What is needed => Set the pictures aside and set down only the lines from the line holding "479x252 pixels." through the end of the entries below, ends included.

------ Provided material

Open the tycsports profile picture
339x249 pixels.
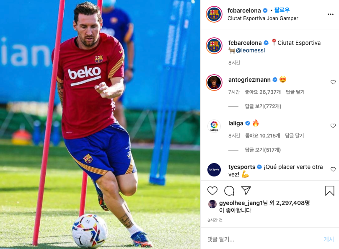(214, 170)
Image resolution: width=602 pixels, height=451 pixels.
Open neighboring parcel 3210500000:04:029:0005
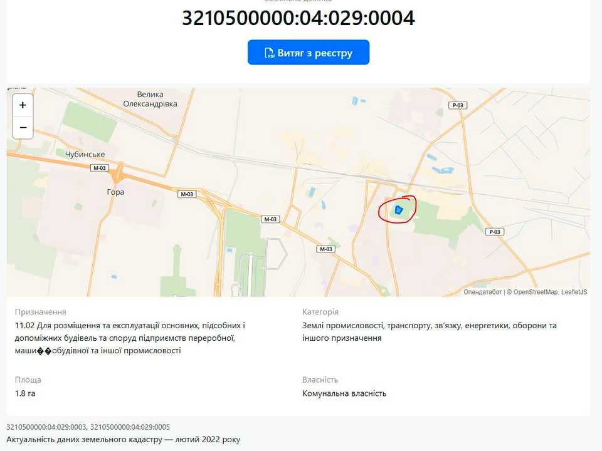(130, 427)
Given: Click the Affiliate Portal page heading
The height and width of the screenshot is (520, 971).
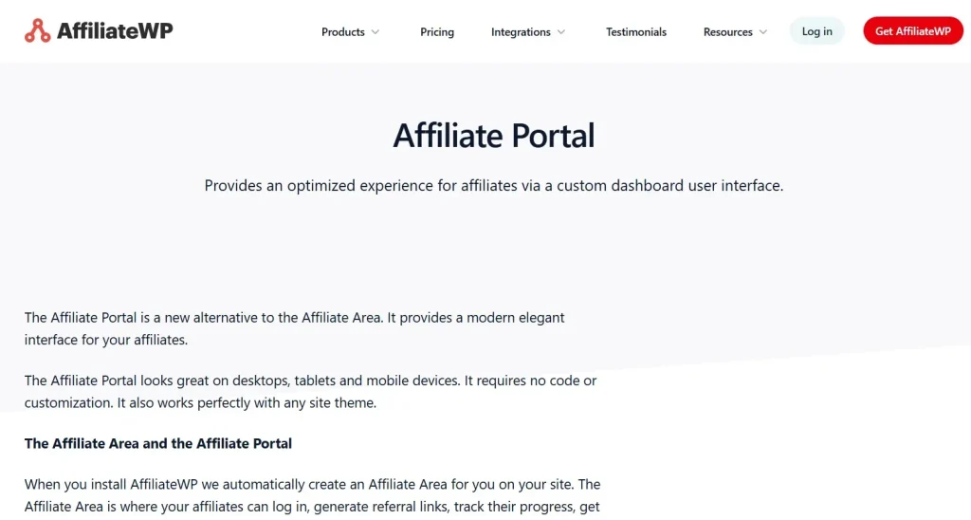Looking at the screenshot, I should [493, 135].
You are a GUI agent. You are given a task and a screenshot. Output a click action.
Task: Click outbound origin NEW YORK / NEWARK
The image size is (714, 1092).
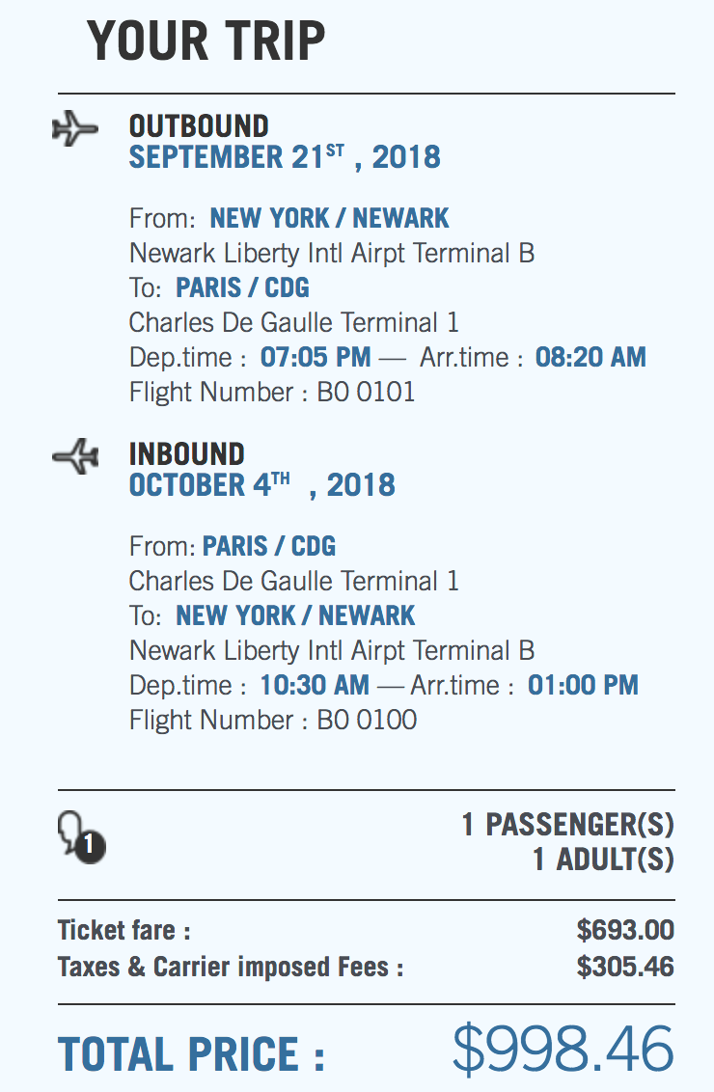(329, 218)
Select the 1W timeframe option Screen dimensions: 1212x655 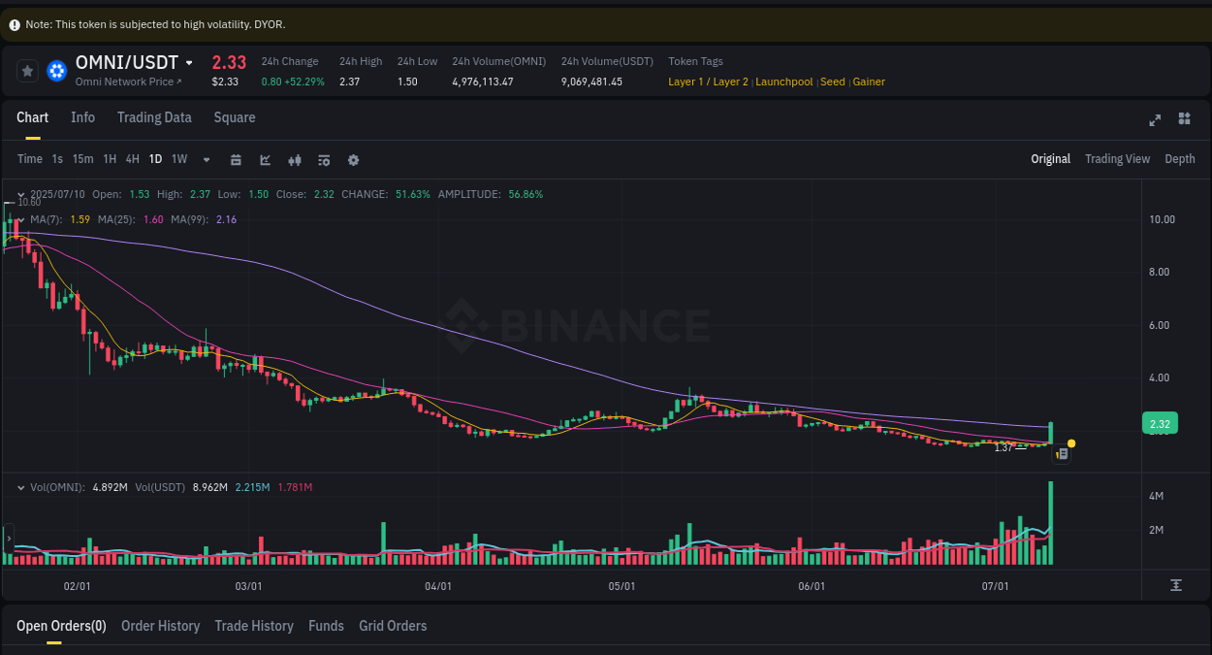(178, 159)
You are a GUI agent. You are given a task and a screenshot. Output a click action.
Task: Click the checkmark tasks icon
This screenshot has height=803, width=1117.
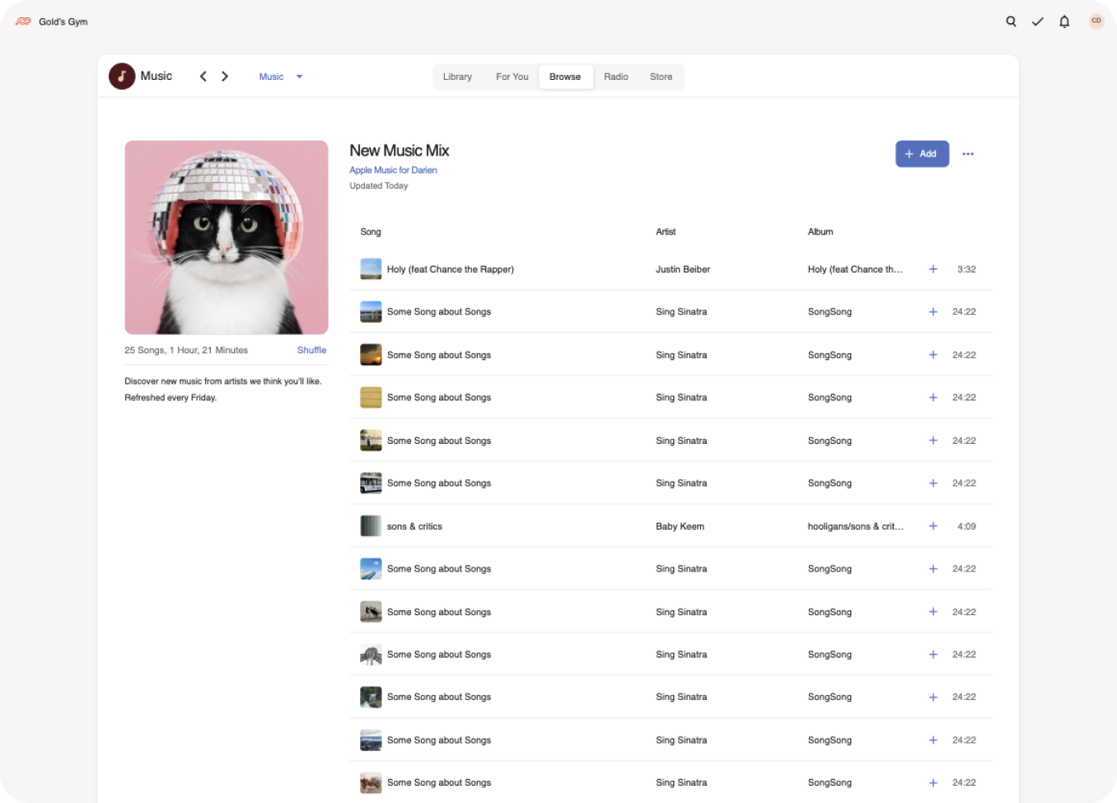[1037, 21]
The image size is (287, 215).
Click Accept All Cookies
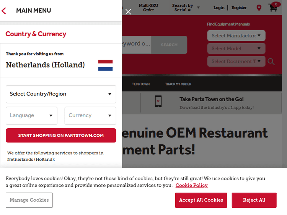point(201,200)
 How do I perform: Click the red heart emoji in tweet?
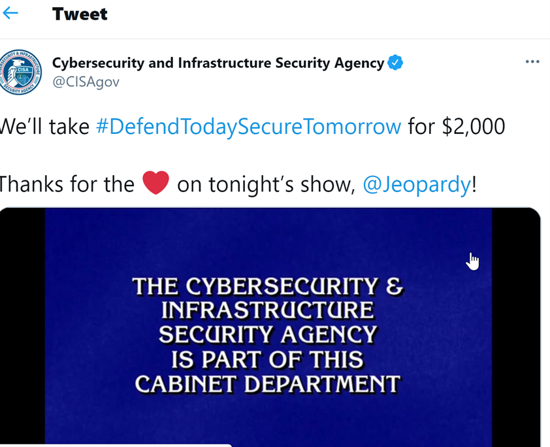(x=155, y=184)
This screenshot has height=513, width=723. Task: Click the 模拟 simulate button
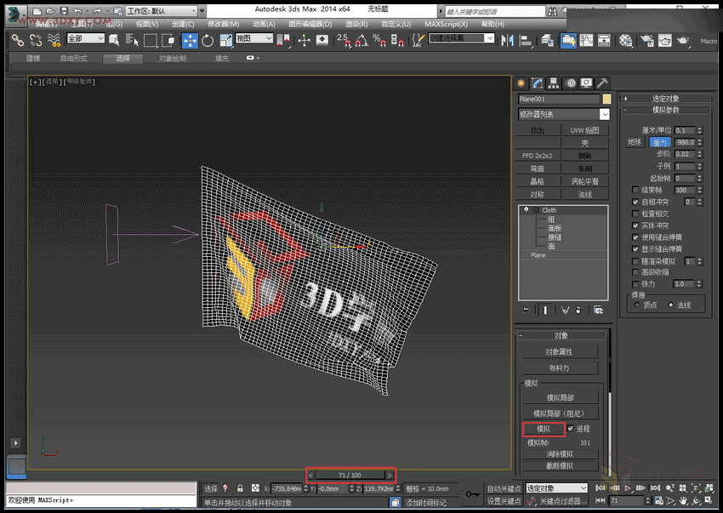(x=543, y=428)
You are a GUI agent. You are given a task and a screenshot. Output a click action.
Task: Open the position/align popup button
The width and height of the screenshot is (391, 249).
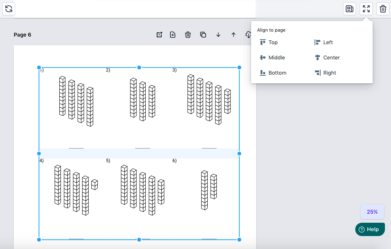click(366, 9)
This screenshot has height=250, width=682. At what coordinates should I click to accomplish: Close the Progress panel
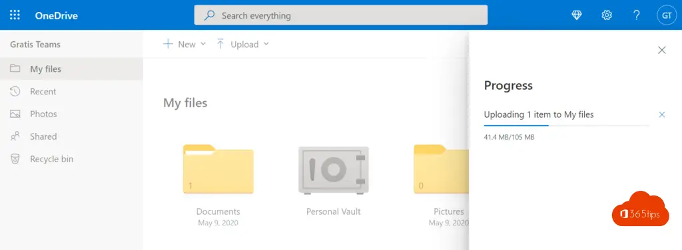(662, 51)
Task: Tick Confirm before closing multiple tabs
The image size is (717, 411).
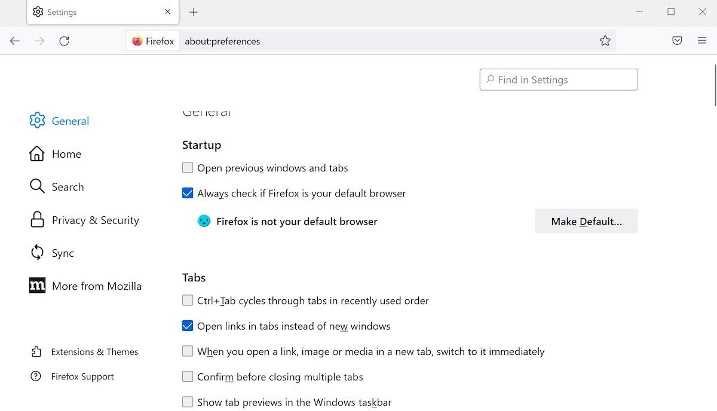Action: point(188,377)
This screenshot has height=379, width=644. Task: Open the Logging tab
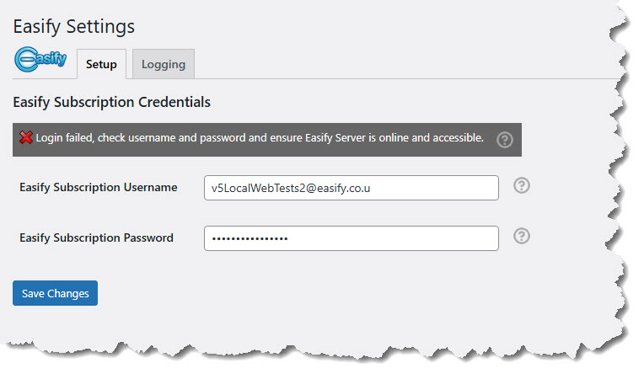164,64
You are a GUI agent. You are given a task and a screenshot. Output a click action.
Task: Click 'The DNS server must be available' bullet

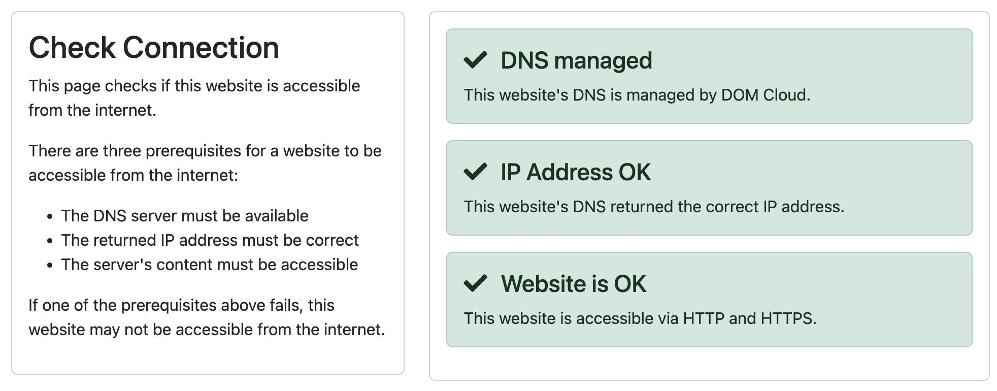point(185,216)
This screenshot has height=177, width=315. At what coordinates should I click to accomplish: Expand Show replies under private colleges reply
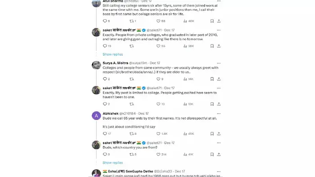113,54
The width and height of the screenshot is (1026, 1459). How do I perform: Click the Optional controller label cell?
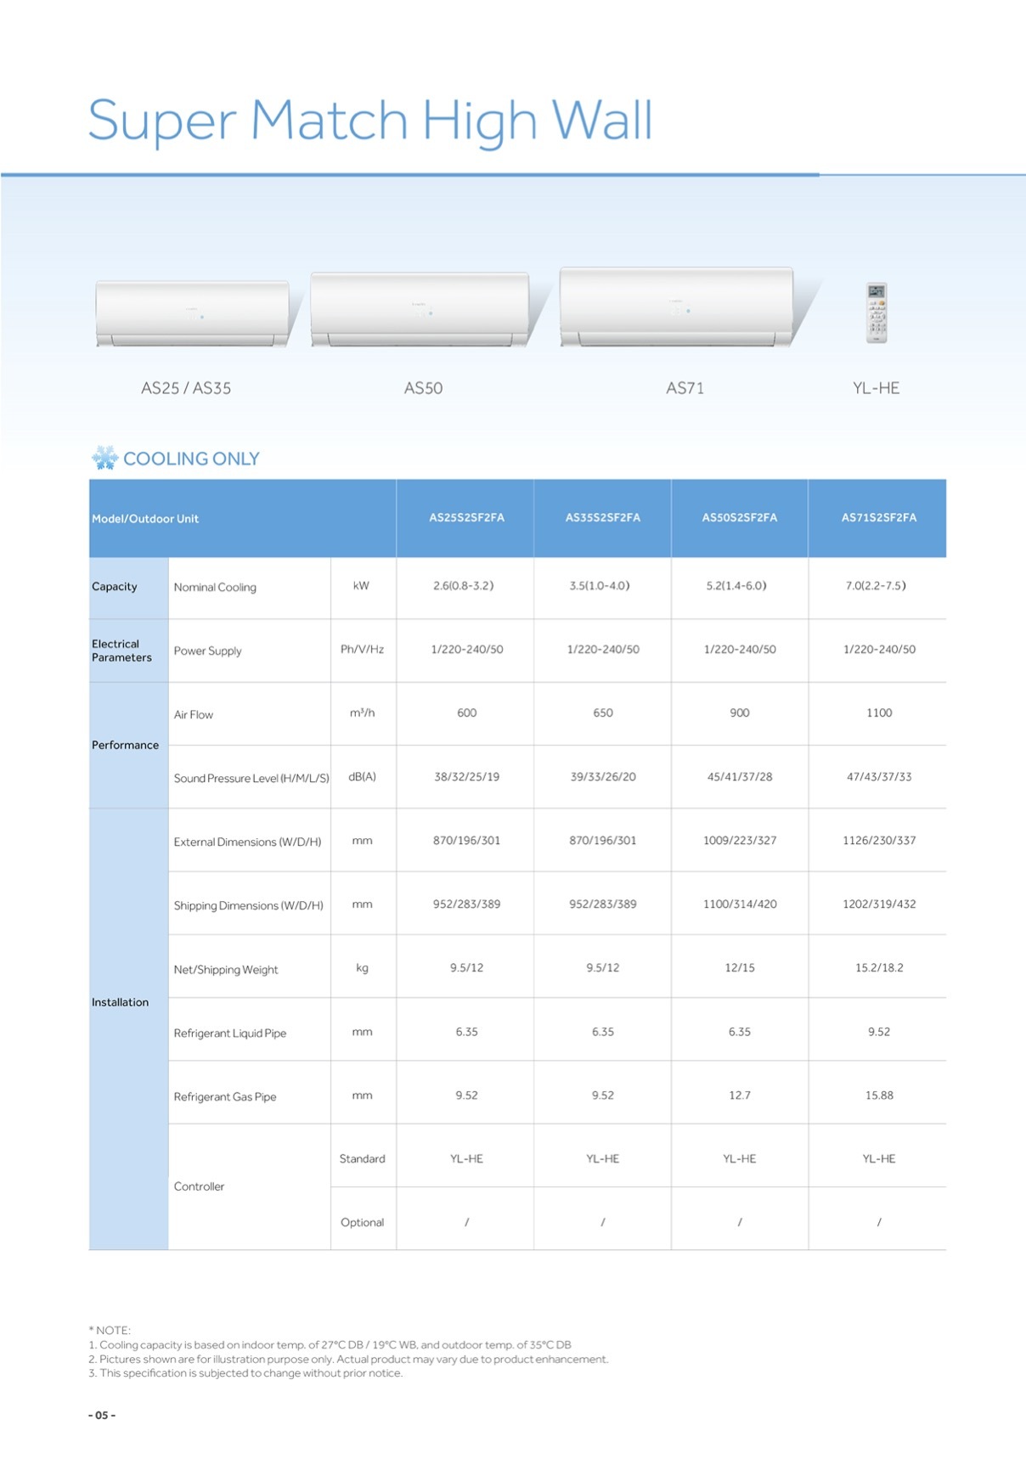pos(362,1222)
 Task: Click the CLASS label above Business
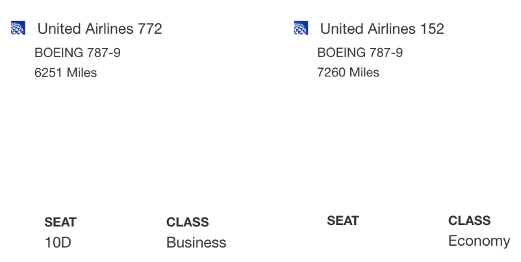click(188, 222)
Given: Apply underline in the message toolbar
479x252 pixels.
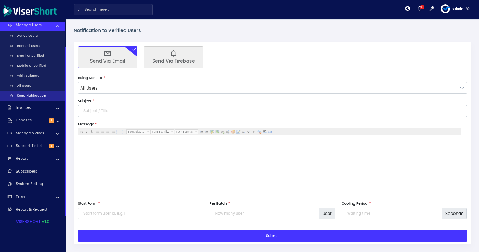Looking at the screenshot, I should [x=92, y=132].
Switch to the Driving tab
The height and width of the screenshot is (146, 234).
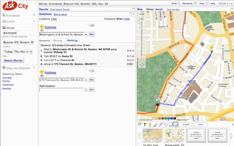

------------

Answer to the problem =>
479x252 pixels.
Looking at the screenshot, I should [x=92, y=132].
Switch to the Driving tab
The height and width of the screenshot is (146, 234).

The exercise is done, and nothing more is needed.